Sujan R Chinoy writes: Taliban will have to show moderation if they wish to be accepted as a member of the global community.

Written by Sujan R Chinoy |
Updated: August 19, 2021 7:40:29 am
The Afghan government and its defence forces have completely collapsed. Key leaders have fled the country. In staying on, Hamid Karzai, Abdullah Abdullah and Gulbuddin Hekmatyar are perhaps banking on their personal networks. (Illustration by C R Sasikumar)

The world over, television screens are full of images of the extraordinary takeover of Afghanistan by the Taliban. This time, the Taliban have done it even faster than in 1996. An unfolding humanitarian tragedy has engulfed the country.

Thousands of Afghan citizens are fleeing in an attempt to put distance between themselves and the Taliban. With neighbouring countries still averse to admitting refugees from Afghanistan through overland routes, air travel out of Kabul seems the only option.

Chilling images of stampedes at Kabul airport, including of people running alongside a US Air Force plane and desperate stowaways plummeting to their deaths have shaken the global conscience.

The Afghan government and its defence forces have completely collapsed.
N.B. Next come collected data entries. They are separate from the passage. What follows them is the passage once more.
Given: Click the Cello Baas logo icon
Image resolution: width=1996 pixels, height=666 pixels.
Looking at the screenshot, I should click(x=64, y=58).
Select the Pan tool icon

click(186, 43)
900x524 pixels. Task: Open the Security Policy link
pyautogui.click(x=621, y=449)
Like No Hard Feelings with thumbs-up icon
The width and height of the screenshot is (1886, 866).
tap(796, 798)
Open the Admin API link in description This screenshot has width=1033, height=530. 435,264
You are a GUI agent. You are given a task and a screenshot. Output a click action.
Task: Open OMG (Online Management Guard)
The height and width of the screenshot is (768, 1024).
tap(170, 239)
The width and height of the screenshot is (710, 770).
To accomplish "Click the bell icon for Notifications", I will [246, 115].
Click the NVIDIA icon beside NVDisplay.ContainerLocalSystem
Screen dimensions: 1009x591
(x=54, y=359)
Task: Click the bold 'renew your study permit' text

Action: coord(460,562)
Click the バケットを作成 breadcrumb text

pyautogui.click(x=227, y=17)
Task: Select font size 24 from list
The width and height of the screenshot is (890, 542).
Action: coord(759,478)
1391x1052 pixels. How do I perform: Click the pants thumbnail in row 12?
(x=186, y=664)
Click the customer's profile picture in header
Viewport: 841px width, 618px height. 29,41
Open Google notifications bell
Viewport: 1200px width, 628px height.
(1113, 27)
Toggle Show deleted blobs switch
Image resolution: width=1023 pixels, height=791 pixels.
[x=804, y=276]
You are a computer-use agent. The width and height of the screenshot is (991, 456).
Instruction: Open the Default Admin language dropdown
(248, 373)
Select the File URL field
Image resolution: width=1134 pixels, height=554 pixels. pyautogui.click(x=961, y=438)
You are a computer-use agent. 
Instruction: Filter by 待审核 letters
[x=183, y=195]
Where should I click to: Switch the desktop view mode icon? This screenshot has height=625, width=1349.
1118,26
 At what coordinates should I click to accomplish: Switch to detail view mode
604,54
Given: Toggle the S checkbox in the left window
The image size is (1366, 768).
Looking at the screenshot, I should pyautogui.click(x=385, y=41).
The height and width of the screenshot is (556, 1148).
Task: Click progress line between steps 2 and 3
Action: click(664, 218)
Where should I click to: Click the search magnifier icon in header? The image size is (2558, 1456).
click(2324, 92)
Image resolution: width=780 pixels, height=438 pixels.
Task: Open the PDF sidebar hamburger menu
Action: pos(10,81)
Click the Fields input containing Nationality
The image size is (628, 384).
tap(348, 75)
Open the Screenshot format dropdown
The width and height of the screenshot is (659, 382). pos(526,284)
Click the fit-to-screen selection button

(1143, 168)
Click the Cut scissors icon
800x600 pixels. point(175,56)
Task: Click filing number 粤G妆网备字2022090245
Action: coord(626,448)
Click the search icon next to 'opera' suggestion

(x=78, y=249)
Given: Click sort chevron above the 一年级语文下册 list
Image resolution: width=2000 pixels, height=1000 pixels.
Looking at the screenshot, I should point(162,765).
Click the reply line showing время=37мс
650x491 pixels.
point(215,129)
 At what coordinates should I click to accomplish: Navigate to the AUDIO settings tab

Key leaders have fled the country. In staying on, Hamid Karzai, Abdullah Abdullah and Gulbuddin Hekmatyar are perhaps banking on their personal networks.

The US has expended much treasure, and shed much blood, over the last two decades. The original trigger for the US military intervention in Afghanistan was the 9/11 attacks. The objective then was to eliminate the al Qaeda sanctuaries hosted by the Taliban. That goal was quickly attained, as was another one — the elimination of Osama Bin Laden in Abbottabad, Pakistan, in 2011.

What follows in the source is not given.